The French having withdrawn from our front on the 16th, we crossed the Ciera, at dawn of day, on the 17th; the fords were still so deep, that, as an officer with an empty haversack on my back, it was as much as I could do to flounder across it without swimming. The soldiers ballasted with their knapsacks, and the sixty rounds of ball cartridge were of course in better fording trim. We halted that night in a grove of cork trees, about half a league short of the Alva.
Next morning we were again in motion, and found the enemy's rear-guard strongly posted on the opposite bank of that river.
The Alva was wide, deep, and rapid, and the French had destroyed the bridge of Murcella, and also the one near Pombeira. Nevertheless, we opened a thundering cannonade on those in our front, while Lord Wellington, having, with extraordinary perseverance, succeeded in throwing three of his divisions over it higher up, threatening their line of retreat—it obliged those opposed to us to retire precipitately, when our staff corps, with wonderful celerity, having contrived to throw a temporary bridge over the river, we passed in pursuit and followed until dark; we did not get another look at them that day, and bivouacked for the night in a grove of pines, on some swampy high lands, by the road side, without baggage, cloaks, or eatables of any kind.

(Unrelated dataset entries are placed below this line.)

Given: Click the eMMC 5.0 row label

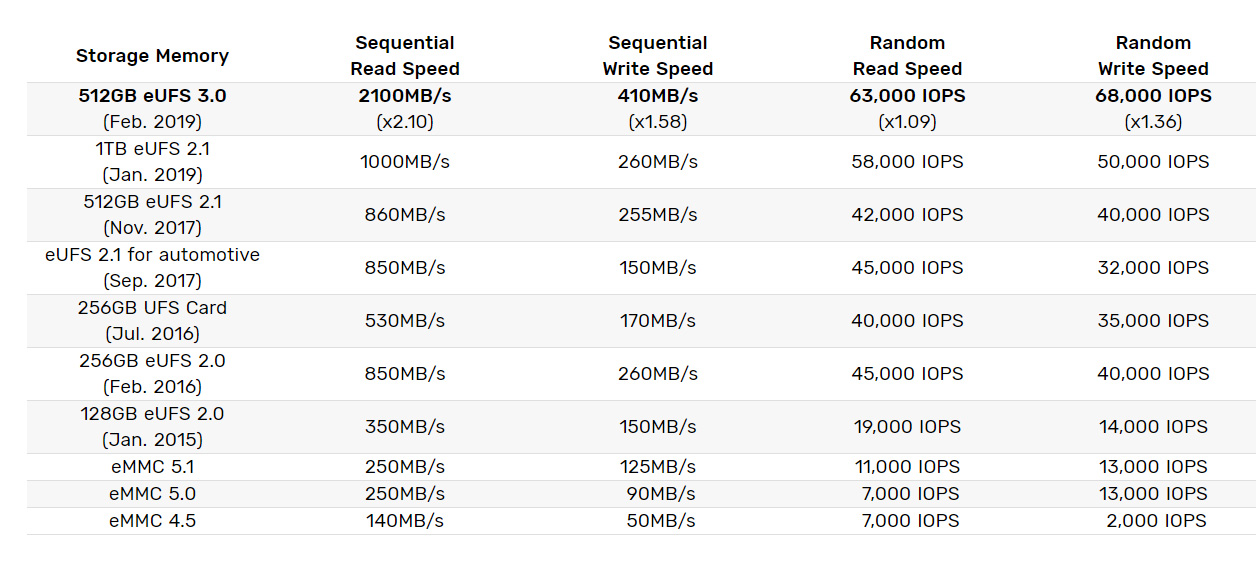Looking at the screenshot, I should 153,494.
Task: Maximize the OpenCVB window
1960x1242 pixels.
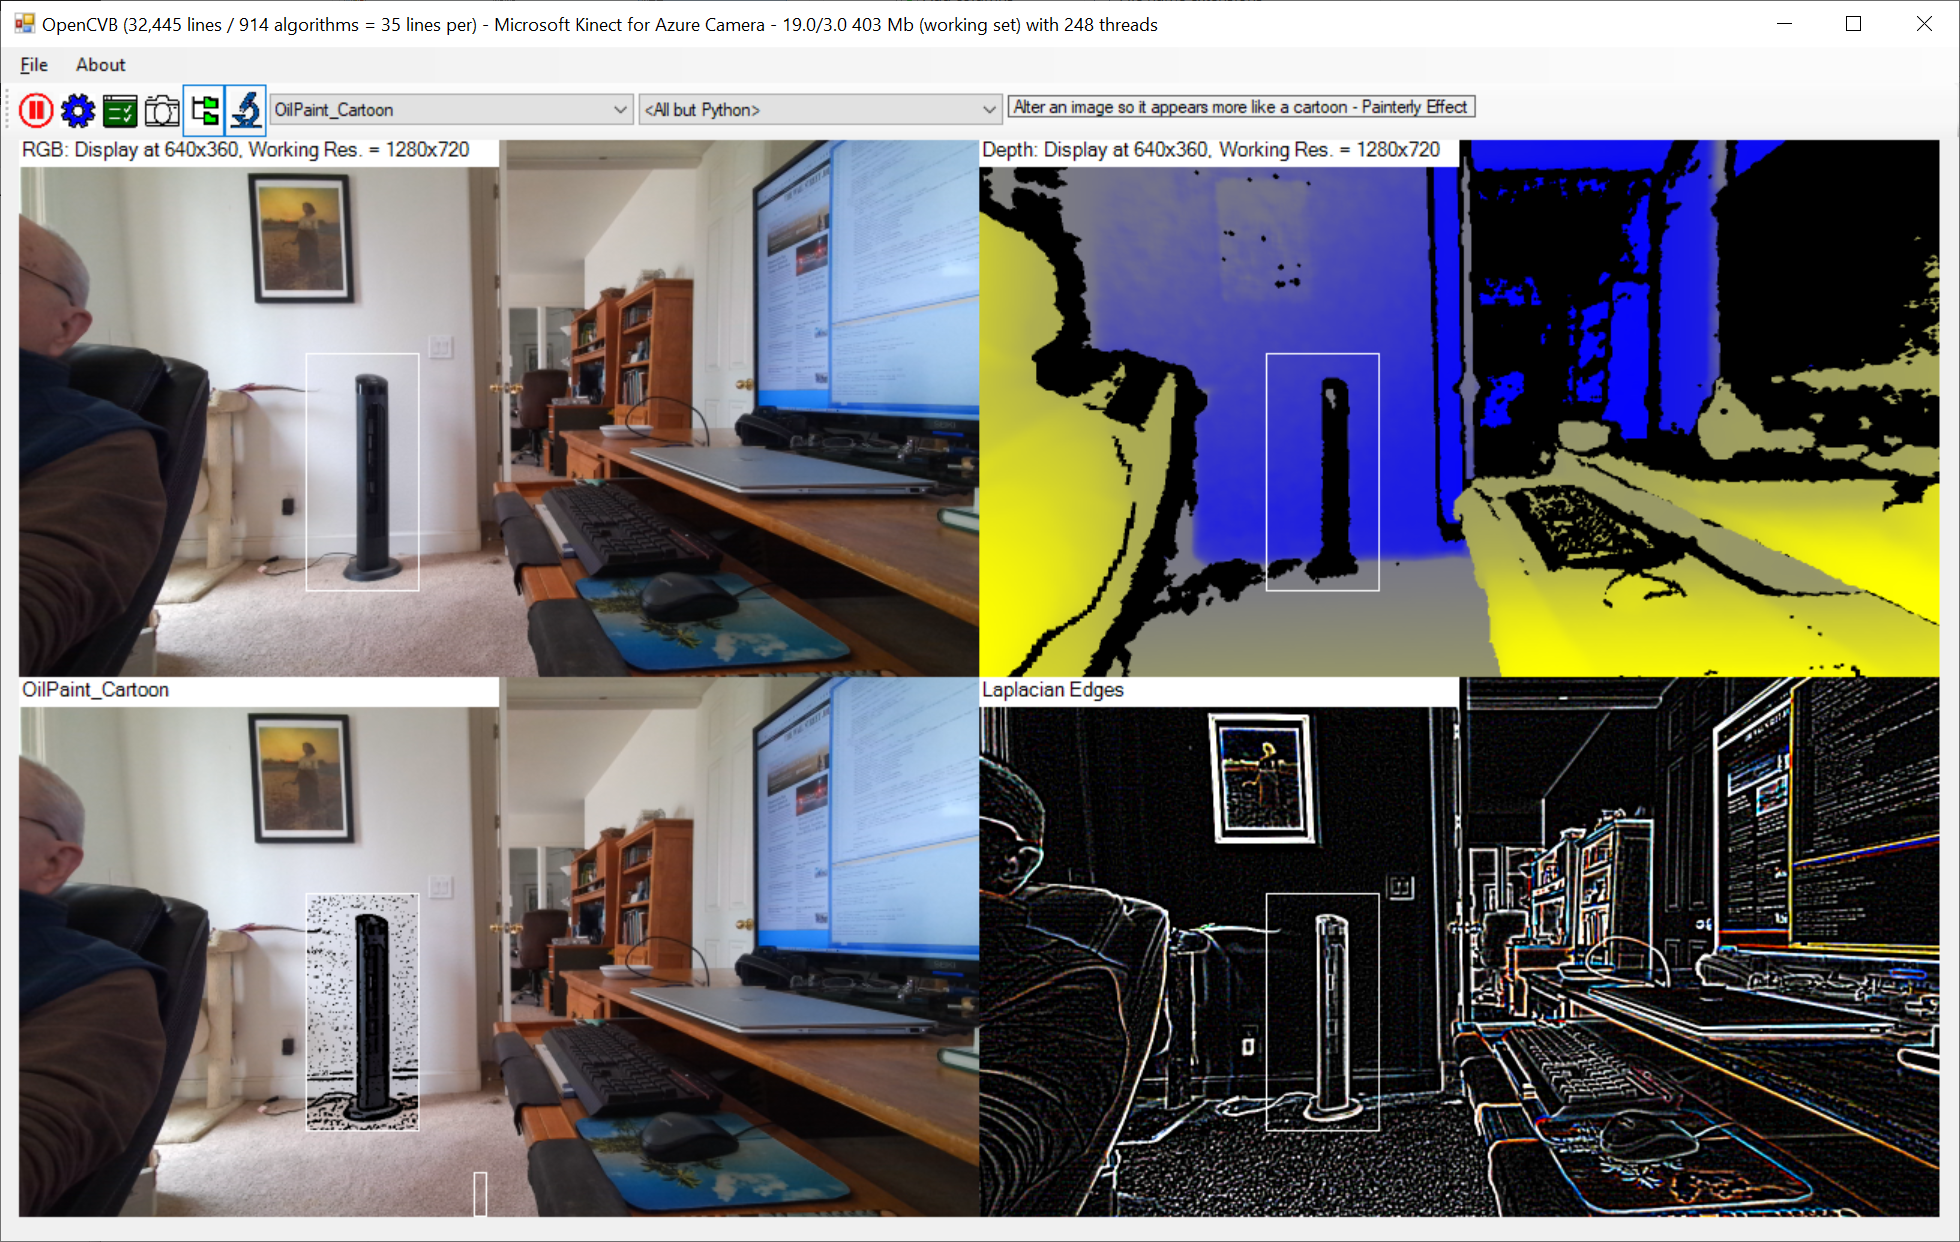Action: tap(1853, 24)
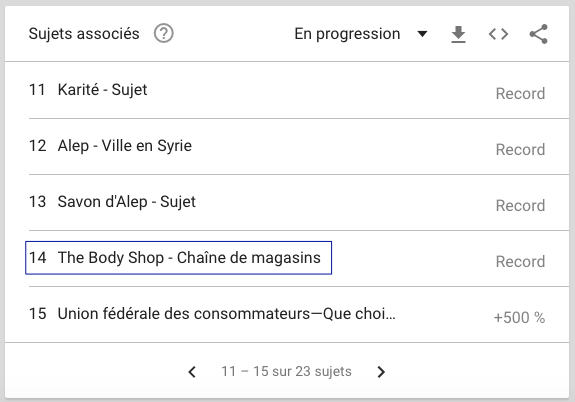Download the associated topics data
The image size is (575, 402).
click(458, 34)
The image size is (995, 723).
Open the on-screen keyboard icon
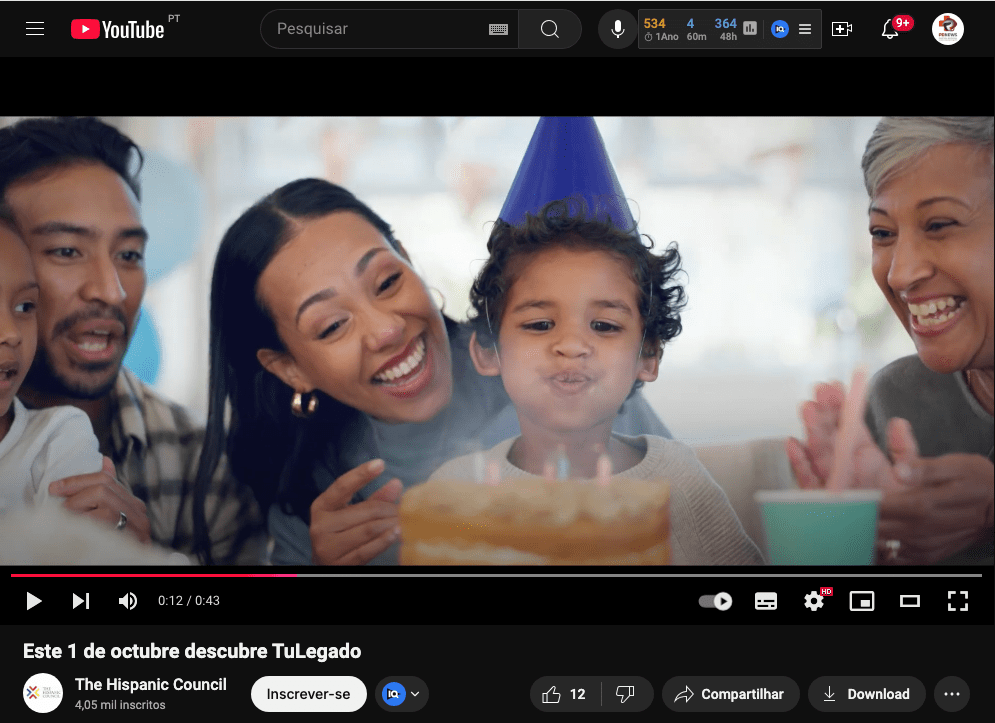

Who has not passed down Blackfriars-road of an evening? and who has not seen, in the vicinity of Rowland Hill's chapel, at least half a dozen gentlemen presiding each over his highly polished tin case, surmounted by variegated lamps, and singing out that most enchanting of all earthly melodies to an empty stomach, that has got a sixpence in its clothly casement, "hot, all hot!" The whole concern is not above the size of a drum, and, in place of dealing in its empty sounds, rejoices in mutton-pies, beef-steaks, and kidney-puddings, "hot, all hot!" If the gentlemen had but followed us to the wars, how they would have been worshipped in such a night, even without their lamps.
In these days of invention, when every suggestion for ameliorating the condition of the soldier is thankfully received, I, as one, who have suffered severely by outward thawings and inward gnawings, beg to found my claim to the gratitude of posterity, by proposing that, when a regiment is ordered on active service, the drummers shall deposit their sheep-skins and their cat-o'-nine tails in the regimental store-room, leaving one cat only in the keeping of the drum major. And in lieu thereof that each drummer be armed with a tin drum full of "hot, all hot!" and that whenever the quarter-master fails to find the cold, the odd cat in the keeping of the drum-major shall be called upon to remind him of his duty.
If the simple utterance of the three magical monosyllables already mentioned did not rally a regiment more rapidly round the given point than a tempest of drums and trumpets, I should be astonished, and as we fought tolerably well on empty stomachs, I should like to see what we would not do on kidney puddings, "hot, all hot!"